It’s not that you can’t trust them, but…
Like it or not, the sad reality is that the insider threat exists in virtually all organizations. Given the right set of circumstances, almost anyone can yield to temptation. In my view it takes a combination of Policies, Awareness, Risk Analysis, Preventative and Detective Safeguards, Audits and Sanctions, as a minimum to be able to say you have done any kind of due diligence in securing your organization’s information. Take any of the recent daily news stories (as they start to become non-News), such as the Texas baby kidnapping, or the Tampa airline firearms smuggling…
The insider threat comes in many different scenarios, some of which may not seem to be insider-related. For example,
- Someone who seems normal, but whose home life is just stressful enough that they are open to that “one sure thing” that would help solve their financial problem. All of a sudden the circumstances open up for them, and nobody is watching.

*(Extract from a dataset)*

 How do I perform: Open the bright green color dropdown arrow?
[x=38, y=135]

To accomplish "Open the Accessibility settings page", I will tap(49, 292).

- Someone who leaves an organization under difficult circumstances, maybe not even notable as threatening by management. They may have had access to a number of passwords, or knowledge of how the security systems work, and how to get around them. They may feel a need for revenge or compensation at a time when they think nobody would take notice (possibly before the whole organization knows they are no longer with the organization).
- Someone who has good intentions, but inadvertently helps someone to gain access or information that could allow them to gain access. This is the insider side of the Social Engineering threat.
- Even more to the Social Engineering side, an outsider with good knowledge of security procedures within an industry (and maybe even a uniform), such as in the baby kidnapping case, can fool enough people in the organization that a lack of awareness poses an insider threat, since the attack didn’t come through the firewall of the network. It should have been caught on the inside, but wasn’t.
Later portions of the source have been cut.